Your article misunderstands why the bondholders will reject the offer for two reasons:

1) By omitting the comparison between the recovery by bondholders and the union you hide the most important reason for rejection. As the WP editorial says: "GM bondholders, for example, are being pushed to accept a 10 percent equity stake in repayment of their $27 billion in loans to the company. The United Auto Workers, on the other hand, is being offered a 35 percent equity stake in exchange for its claim of roughly $10 billion." <link> Do the math and see the inequality.

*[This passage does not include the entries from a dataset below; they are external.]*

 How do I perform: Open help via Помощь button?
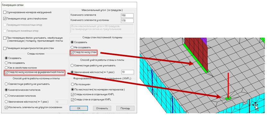(x=125, y=108)
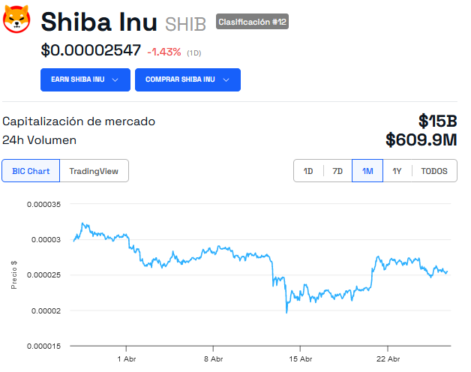Expand the Comprar Shiba Inu dropdown

tap(188, 80)
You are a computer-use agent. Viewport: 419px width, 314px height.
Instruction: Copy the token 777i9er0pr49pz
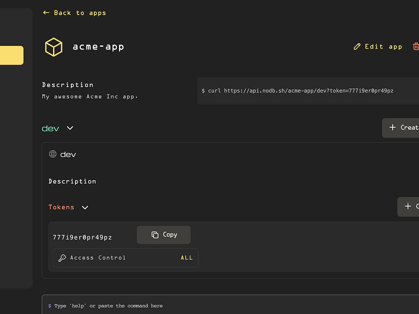[163, 235]
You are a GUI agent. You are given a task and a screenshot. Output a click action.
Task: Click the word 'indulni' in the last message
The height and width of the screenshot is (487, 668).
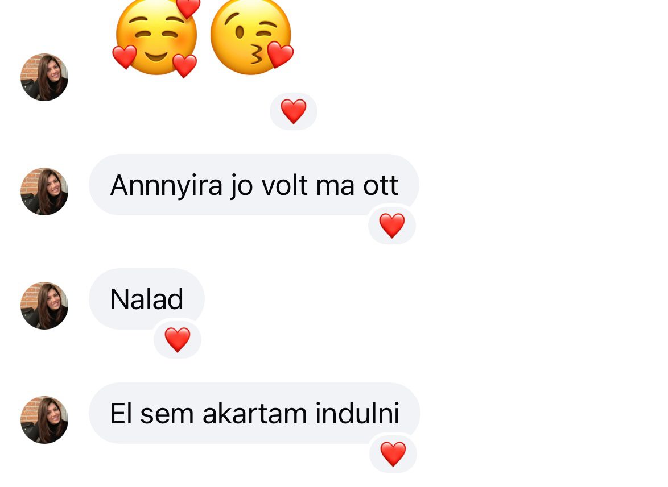(357, 414)
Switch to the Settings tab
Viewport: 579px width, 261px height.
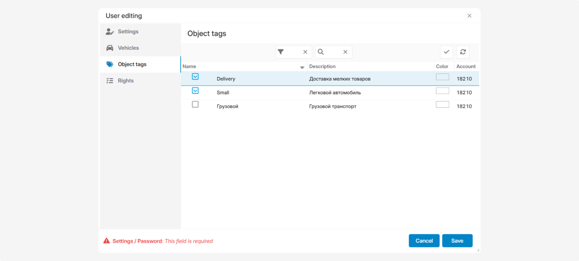[128, 32]
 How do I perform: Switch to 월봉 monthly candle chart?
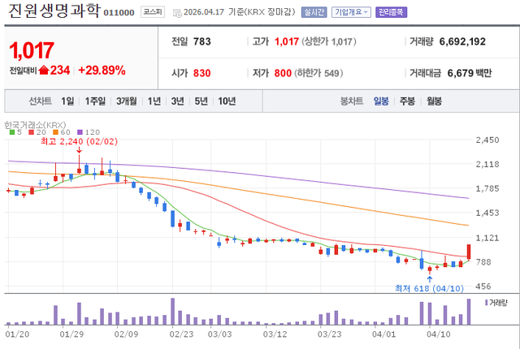(434, 101)

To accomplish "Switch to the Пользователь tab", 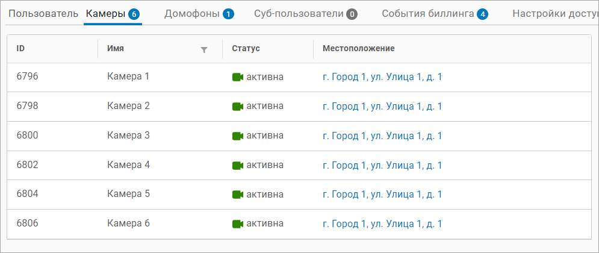I will [x=43, y=13].
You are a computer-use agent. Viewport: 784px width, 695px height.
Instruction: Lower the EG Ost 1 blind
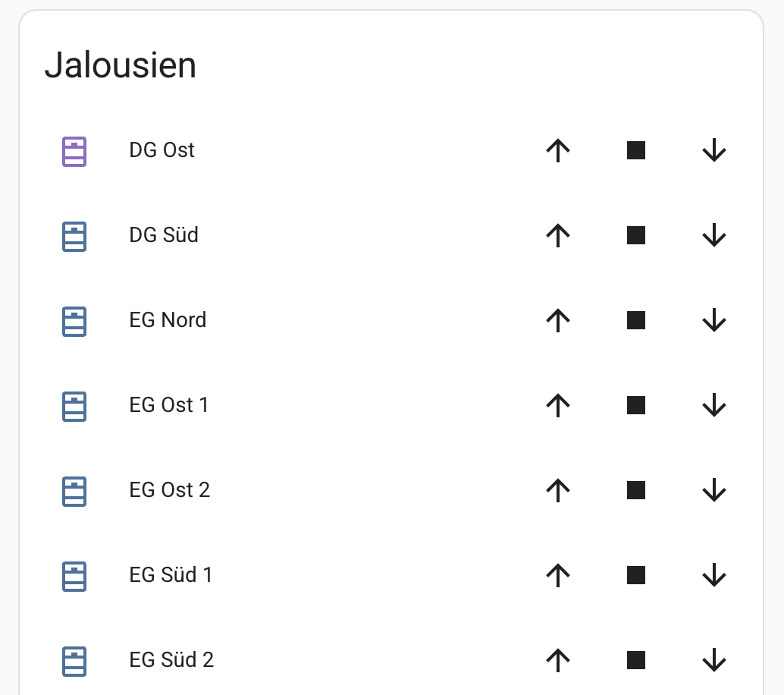click(x=714, y=406)
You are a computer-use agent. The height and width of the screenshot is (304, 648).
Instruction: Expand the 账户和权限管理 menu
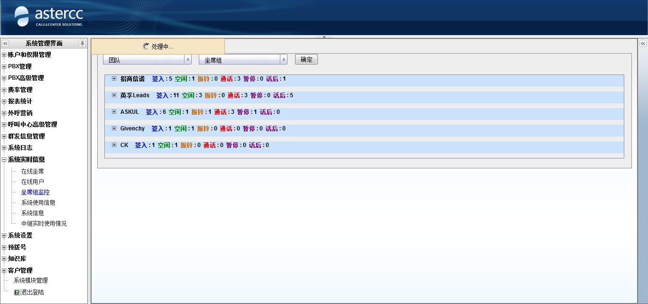coord(4,55)
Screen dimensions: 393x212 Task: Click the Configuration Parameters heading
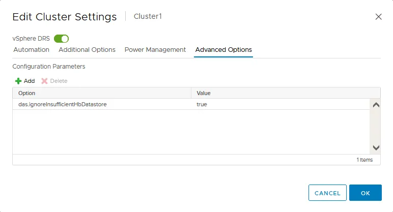49,67
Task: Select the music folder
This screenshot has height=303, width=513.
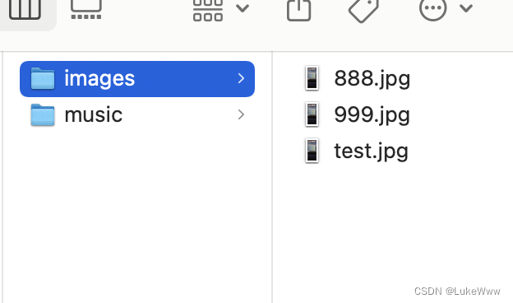Action: [137, 114]
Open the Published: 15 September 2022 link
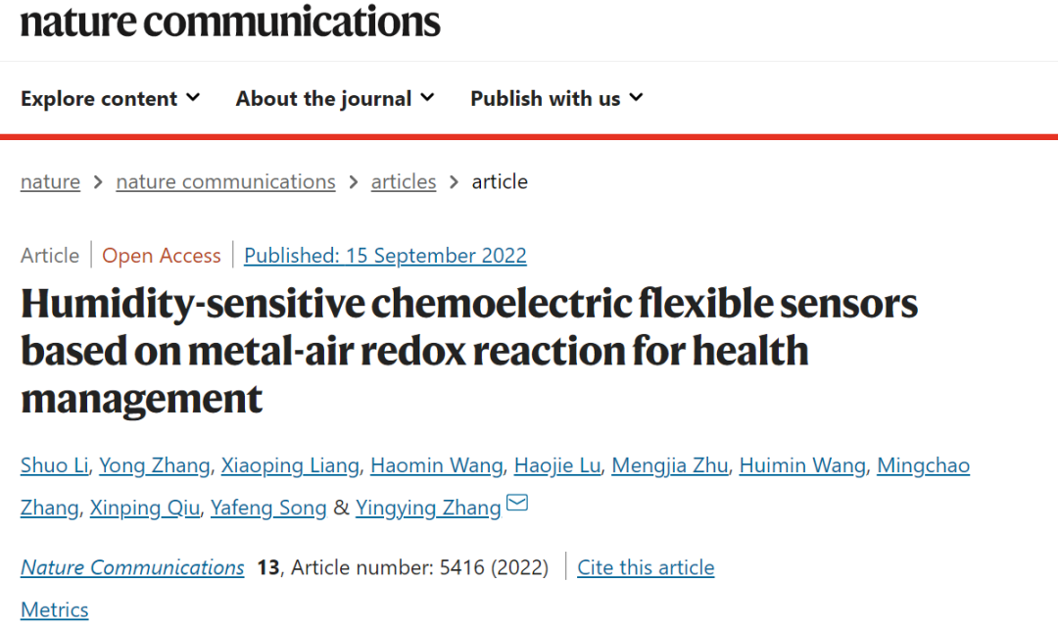This screenshot has height=631, width=1058. (385, 256)
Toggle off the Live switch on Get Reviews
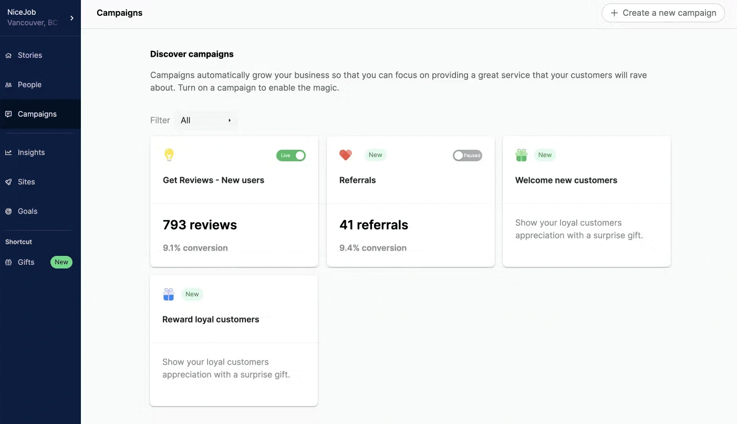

2) The FT article says there exists a large number of GM CDS. But are CDS owners also voting bondholders? I don't know what percent of the GM bondholders hold them and neither do you or the FT. However, I don't think it likely that the retail bondholders ( XGM, RGM, BGM, GMS ) are hedged because these are generally individuals with tens of thousands in GM bonds. I don't think it likely that the bondholder's committee would make a counter offer that would keep GM out of bankruptcy if they were motivated by CDSs. With equal evidence, you could say that holders of the CDS are cheering the Auto task force on to offer a unfair deal so that a bankruptcy event occurs. Remember the deadlines are being set by GM under pressure from the auto task force.

Re: Does AIG pay off the CDS?
by bmgreene

Thanks, that helps some.

I would tend to think that anyone who isn't a holder of debt or equity securities issued by a particular corporation would have standing in court proceedings regarding that corp's bankruptcy, which would include the subset of "naked" CDS holders who don't own bonds covered by their swaps.

For those with multiple swaps against a particular debt holding, isn't it possible that part of the reason for getting into that situation would be protection from counterparty risk on some of the swap contracts?